# Netflix next banger

## Background

Netflix is a member-based internet entertainment service founded in 1997. The service allows members to watch tv-series, movies and documentaries through a streaming software on internet-connected devices against a monthly fee. Netflix’s content relies on a complex structure of algorithms that watches customer’s online use and are supposed to optimize satisfying decisions. Thus the company is in great need of user data. (Clares-Gavilán, Fernández-Manzano och Neira 2016, 568-576)

The company’s operational environment is characterized by hands-off approach to management. The workforce is heterogeneous, about 3,500 people who 
leaders trust to have the company’s best interests at heart and act correspondingly. (Gulati 2018, 4-13).  Furthermore a majority of Netflix’s content is from outside sources and the company’s operational flexibility is limited by outside partners (Ciejka 2018, 3-38).


## Problem description

As an effect of high competition and slow growth in the number of new subscribers Netflix share price has declined in fall 2019, hence Netflix wants to maximize the success of their next creation. The problem lies in not knowing what will be best received by the public. (Ny Teknik, 2019)

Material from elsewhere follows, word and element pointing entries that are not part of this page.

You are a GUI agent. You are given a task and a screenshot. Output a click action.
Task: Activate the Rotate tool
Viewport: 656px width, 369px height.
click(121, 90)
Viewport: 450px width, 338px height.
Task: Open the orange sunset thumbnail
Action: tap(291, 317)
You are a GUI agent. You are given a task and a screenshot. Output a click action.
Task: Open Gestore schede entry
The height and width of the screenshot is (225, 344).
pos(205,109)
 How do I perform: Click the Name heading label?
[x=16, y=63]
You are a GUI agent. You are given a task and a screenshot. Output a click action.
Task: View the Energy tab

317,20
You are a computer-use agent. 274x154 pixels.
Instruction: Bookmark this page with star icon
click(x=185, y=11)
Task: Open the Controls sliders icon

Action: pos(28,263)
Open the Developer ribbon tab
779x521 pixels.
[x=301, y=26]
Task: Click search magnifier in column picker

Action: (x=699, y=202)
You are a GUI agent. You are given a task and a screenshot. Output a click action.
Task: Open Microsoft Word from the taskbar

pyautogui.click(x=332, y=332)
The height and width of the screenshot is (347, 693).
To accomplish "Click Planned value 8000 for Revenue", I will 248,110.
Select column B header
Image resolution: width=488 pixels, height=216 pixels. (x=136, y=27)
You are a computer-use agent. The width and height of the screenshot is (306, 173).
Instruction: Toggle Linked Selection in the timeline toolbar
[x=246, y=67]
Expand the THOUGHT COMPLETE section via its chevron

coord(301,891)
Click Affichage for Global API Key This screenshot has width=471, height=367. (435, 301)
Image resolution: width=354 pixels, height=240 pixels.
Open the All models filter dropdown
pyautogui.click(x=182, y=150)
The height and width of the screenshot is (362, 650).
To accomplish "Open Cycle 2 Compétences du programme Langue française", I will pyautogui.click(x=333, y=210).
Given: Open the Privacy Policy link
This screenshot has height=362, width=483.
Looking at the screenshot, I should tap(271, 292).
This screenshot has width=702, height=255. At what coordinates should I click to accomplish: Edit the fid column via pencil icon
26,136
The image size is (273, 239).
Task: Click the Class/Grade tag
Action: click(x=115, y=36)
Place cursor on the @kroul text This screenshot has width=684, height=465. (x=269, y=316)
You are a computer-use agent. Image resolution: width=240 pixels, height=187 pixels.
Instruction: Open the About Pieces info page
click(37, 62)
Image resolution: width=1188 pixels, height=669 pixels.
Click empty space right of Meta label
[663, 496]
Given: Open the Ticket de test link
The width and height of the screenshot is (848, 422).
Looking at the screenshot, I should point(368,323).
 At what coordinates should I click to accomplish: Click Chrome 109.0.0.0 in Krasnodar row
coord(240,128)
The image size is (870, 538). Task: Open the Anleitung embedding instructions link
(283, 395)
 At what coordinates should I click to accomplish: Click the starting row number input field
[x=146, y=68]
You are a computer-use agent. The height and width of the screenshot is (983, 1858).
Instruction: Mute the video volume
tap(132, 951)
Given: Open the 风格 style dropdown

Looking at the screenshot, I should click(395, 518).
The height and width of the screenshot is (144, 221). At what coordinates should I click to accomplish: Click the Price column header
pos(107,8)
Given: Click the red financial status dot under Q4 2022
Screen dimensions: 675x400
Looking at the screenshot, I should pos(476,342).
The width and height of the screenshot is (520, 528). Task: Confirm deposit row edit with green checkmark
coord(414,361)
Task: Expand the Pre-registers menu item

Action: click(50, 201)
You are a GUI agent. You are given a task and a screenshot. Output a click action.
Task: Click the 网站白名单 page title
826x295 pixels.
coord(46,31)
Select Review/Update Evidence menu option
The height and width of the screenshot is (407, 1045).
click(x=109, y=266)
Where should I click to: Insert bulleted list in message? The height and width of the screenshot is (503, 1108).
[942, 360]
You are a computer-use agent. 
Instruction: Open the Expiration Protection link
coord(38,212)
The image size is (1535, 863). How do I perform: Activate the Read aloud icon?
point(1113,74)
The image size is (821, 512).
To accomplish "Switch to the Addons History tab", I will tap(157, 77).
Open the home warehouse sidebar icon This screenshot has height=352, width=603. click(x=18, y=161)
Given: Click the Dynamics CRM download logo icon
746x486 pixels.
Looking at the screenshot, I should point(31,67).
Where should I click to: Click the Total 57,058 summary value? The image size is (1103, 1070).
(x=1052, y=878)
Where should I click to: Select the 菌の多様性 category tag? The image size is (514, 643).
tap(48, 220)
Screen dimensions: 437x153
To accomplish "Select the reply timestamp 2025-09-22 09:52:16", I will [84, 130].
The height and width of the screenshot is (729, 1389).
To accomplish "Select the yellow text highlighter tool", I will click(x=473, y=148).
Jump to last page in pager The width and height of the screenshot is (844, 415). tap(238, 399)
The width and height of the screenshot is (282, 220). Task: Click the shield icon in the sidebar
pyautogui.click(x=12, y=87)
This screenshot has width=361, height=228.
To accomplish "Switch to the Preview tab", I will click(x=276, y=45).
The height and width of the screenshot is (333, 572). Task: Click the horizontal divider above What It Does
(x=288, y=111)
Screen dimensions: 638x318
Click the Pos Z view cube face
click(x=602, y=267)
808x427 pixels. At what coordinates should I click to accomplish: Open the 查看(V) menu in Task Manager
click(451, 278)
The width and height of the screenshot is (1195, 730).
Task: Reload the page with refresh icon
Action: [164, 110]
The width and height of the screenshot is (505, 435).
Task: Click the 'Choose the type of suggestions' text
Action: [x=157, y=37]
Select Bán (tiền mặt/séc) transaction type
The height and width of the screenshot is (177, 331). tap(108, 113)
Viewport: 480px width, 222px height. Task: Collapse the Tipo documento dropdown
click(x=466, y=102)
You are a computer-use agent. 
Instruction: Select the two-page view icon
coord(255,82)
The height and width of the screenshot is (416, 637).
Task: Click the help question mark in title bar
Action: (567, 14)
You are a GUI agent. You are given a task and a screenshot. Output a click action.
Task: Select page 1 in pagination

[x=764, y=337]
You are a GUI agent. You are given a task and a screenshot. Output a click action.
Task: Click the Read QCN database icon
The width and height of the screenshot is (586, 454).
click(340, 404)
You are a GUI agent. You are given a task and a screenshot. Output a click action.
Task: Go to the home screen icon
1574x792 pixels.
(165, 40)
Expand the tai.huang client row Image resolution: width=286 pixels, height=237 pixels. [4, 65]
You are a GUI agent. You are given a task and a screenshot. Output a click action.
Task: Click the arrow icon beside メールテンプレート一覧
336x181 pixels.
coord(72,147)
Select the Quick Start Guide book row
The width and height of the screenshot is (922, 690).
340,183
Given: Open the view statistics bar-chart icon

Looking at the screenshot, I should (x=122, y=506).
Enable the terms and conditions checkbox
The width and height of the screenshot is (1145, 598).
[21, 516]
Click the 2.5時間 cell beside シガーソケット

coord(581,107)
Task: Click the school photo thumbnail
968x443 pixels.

Additionally, by having some of its content come from outside sources, part of the problem becomes choosing the right content. If Netflix have to choose between several newly released movies or series, how will they know which one has the best chance of success?

In our project we will gather data from movies and their scripts. We will look for commonly used words, actors, genres and directors to predict which attributes Netflix should be the most interested in when creating their next movie and also which outside-produced movies they should add to their assortment. Finally upcoming movies will also be discussed with our analysed data in mind.


## Previous Studies
There are many different researches that has been carried out in the field using different approaches. Most of the studies found focuses on extracting data from social media to map how users online discussions, like reviews etc can predict a movies success. There are fewer studies that focuses on the attributes of a movie to explore how this is related to a movies success. 

In Ahmad et. al’s study Movie Success Prediction Using Data Mining (2017) the authors presents a study which aims to predict a movies success based on the weighted attributes budget, actors, director, producer, set locations, story writer, movie release day, competing movie releases at the same time, music, release location and target audience. The weighing is done using a mathematical model. It’s stated that “success cannot be predicted based on a particular attribute” and therefore weighing of multiple attributes will be integrated in this study as well. Furthermore the study gives a basic framework in how to value different attributes and what method to consider for the data mining. Lastly, the article shows how classification and clustering can be used in the context of prediction. It also gives a reference point to compare the results of this study to. 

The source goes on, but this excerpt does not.